Data extracted from a collection:
[Start of Attachment]
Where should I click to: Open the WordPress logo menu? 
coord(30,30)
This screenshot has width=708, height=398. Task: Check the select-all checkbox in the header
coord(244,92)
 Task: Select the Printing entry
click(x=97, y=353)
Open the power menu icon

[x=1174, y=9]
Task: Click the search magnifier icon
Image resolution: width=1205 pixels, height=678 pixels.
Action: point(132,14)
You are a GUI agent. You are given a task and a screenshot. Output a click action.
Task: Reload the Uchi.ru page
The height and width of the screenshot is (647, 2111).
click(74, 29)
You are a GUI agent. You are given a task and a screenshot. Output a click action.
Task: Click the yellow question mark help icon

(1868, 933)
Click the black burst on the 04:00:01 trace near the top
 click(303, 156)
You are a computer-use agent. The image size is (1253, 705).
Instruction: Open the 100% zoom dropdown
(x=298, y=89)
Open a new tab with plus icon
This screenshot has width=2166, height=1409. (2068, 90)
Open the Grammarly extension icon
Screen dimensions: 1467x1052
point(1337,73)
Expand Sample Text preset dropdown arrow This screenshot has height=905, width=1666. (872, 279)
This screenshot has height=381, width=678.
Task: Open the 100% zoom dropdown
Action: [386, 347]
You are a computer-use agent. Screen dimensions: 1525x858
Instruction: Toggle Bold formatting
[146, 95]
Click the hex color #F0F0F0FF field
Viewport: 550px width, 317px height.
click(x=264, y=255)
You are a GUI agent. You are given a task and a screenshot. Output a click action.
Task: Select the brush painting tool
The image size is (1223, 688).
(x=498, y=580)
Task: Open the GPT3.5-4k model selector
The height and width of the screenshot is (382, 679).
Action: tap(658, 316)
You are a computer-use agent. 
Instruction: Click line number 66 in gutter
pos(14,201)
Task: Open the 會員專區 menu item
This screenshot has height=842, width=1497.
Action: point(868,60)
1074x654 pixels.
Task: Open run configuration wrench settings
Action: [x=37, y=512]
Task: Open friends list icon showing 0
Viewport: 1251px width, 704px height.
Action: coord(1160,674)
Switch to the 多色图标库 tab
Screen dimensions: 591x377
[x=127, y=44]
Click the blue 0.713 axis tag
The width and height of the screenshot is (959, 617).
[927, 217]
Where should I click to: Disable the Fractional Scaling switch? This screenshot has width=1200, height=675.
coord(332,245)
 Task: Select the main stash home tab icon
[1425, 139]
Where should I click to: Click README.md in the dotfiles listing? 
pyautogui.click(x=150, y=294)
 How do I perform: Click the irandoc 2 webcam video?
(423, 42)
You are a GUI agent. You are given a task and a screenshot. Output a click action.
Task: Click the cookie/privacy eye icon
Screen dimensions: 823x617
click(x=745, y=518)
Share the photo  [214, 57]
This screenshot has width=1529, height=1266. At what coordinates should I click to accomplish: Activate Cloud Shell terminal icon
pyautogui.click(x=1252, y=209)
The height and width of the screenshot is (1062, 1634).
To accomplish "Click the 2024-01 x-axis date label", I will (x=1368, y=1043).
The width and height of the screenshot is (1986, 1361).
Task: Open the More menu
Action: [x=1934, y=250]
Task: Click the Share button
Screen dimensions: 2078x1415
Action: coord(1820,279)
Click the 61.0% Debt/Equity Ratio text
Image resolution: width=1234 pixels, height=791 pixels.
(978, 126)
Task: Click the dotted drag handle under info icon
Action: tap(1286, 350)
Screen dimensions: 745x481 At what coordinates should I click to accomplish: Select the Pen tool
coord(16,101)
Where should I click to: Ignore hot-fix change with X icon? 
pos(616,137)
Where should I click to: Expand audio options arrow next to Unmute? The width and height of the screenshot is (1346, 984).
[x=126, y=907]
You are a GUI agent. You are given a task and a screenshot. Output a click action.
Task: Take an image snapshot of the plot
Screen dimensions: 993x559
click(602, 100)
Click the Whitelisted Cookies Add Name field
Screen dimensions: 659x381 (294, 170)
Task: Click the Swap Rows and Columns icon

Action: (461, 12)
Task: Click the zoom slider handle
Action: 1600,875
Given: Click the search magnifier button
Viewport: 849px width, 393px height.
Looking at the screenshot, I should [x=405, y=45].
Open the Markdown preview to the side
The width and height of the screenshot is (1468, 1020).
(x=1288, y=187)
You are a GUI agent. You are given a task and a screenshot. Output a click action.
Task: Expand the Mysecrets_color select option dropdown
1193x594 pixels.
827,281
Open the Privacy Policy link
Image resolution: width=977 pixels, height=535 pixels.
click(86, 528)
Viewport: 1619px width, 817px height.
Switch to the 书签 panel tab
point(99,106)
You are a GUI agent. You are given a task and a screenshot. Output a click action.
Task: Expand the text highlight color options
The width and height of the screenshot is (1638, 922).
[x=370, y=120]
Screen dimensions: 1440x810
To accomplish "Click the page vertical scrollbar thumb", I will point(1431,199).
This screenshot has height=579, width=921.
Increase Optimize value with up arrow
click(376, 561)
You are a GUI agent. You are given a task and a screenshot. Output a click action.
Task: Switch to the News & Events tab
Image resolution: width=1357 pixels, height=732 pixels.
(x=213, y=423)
[End of Attachment]
Task requirements:
Keeping every word in place, restate the entries above.

Written answer:
Where should I click to: Open the WordPress logo menu? 
coord(30,30)
This screenshot has width=708, height=398. Task: Check the select-all checkbox in the header
coord(244,92)
 Task: Select the Printing entry
click(x=97, y=353)
Open the power menu icon

[x=1174, y=9]
Task: Click the search magnifier icon
Image resolution: width=1205 pixels, height=678 pixels.
Action: point(132,14)
You are a GUI agent. You are given a task and a screenshot. Output a click action.
Task: Reload the Uchi.ru page
The height and width of the screenshot is (647, 2111).
click(74, 29)
You are a GUI agent. You are given a task and a screenshot. Output a click action.
Task: Click the yellow question mark help icon

(1868, 933)
Click the black burst on the 04:00:01 trace near the top
 click(303, 156)
You are a computer-use agent. The image size is (1253, 705).
Instruction: Open the 100% zoom dropdown
(x=298, y=89)
Open a new tab with plus icon
This screenshot has width=2166, height=1409. (2068, 90)
Open the Grammarly extension icon
Screen dimensions: 1467x1052
point(1337,73)
Expand Sample Text preset dropdown arrow This screenshot has height=905, width=1666. (872, 279)
This screenshot has height=381, width=678.
Task: Open the 100% zoom dropdown
Action: [386, 347]
You are a computer-use agent. Screen dimensions: 1525x858
Instruction: Toggle Bold formatting
[146, 95]
Click the hex color #F0F0F0FF field
Viewport: 550px width, 317px height.
click(x=264, y=255)
You are a GUI agent. You are given a task and a screenshot. Output a click action.
Task: Select the brush painting tool
The image size is (1223, 688).
(x=498, y=580)
Task: Open the GPT3.5-4k model selector
The height and width of the screenshot is (382, 679).
Action: tap(658, 316)
You are a computer-use agent. 
Instruction: Click line number 66 in gutter
pos(14,201)
Task: Open the 會員專區 menu item
This screenshot has height=842, width=1497.
Action: point(868,60)
1074x654 pixels.
Task: Open run configuration wrench settings
Action: [x=37, y=512]
Task: Open friends list icon showing 0
Viewport: 1251px width, 704px height.
Action: coord(1160,674)
Switch to the 多色图标库 tab
Screen dimensions: 591x377
[x=127, y=44]
Click the blue 0.713 axis tag
The width and height of the screenshot is (959, 617).
[927, 217]
Where should I click to: Disable the Fractional Scaling switch? This screenshot has width=1200, height=675.
coord(332,245)
 Task: Select the main stash home tab icon
[1425, 139]
Where should I click to: Click README.md in the dotfiles listing? 
pyautogui.click(x=150, y=294)
 How do I perform: Click the irandoc 2 webcam video?
(423, 42)
You are a GUI agent. You are given a task and a screenshot. Output a click action.
Task: Click the cookie/privacy eye icon
Screen dimensions: 823x617
click(x=745, y=518)
Share the photo  [214, 57]
This screenshot has width=1529, height=1266. At what coordinates should I click to accomplish: Activate Cloud Shell terminal icon
pyautogui.click(x=1252, y=209)
The height and width of the screenshot is (1062, 1634).
To accomplish "Click the 2024-01 x-axis date label", I will (x=1368, y=1043).
The width and height of the screenshot is (1986, 1361).
Task: Open the More menu
Action: [x=1934, y=250]
Task: Click the Share button
Screen dimensions: 2078x1415
Action: coord(1820,279)
Click the 61.0% Debt/Equity Ratio text
Image resolution: width=1234 pixels, height=791 pixels.
(978, 126)
Task: Click the dotted drag handle under info icon
Action: tap(1286, 350)
Screen dimensions: 745x481 At what coordinates should I click to accomplish: Select the Pen tool
coord(16,101)
Where should I click to: Ignore hot-fix change with X icon? 
pos(616,137)
Where should I click to: Expand audio options arrow next to Unmute? The width and height of the screenshot is (1346, 984).
[x=126, y=907]
You are a GUI agent. You are given a task and a screenshot. Output a click action.
Task: Take an image snapshot of the plot
Screen dimensions: 993x559
click(602, 100)
Click the Whitelisted Cookies Add Name field
Screen dimensions: 659x381 (294, 170)
Task: Click the Swap Rows and Columns icon

Action: (461, 12)
Task: Click the zoom slider handle
Action: 1600,875
Given: Click the search magnifier button
Viewport: 849px width, 393px height.
Looking at the screenshot, I should [x=405, y=45].
Open the Markdown preview to the side
The width and height of the screenshot is (1468, 1020).
(x=1288, y=187)
You are a GUI agent. You are given a task and a screenshot. Output a click action.
Task: Expand the Mysecrets_color select option dropdown
1193x594 pixels.
827,281
Open the Privacy Policy link
Image resolution: width=977 pixels, height=535 pixels.
click(86, 528)
Viewport: 1619px width, 817px height.
Switch to the 书签 panel tab
point(99,106)
You are a GUI agent. You are given a task and a screenshot. Output a click action.
Task: Expand the text highlight color options
The width and height of the screenshot is (1638, 922).
[x=370, y=120]
Screen dimensions: 1440x810
To accomplish "Click the page vertical scrollbar thumb", I will point(1431,199).
This screenshot has height=579, width=921.
Increase Optimize value with up arrow
click(376, 561)
You are a GUI agent. You are given a task and a screenshot. Output a click action.
Task: Switch to the News & Events tab
Image resolution: width=1357 pixels, height=732 pixels.
(x=213, y=423)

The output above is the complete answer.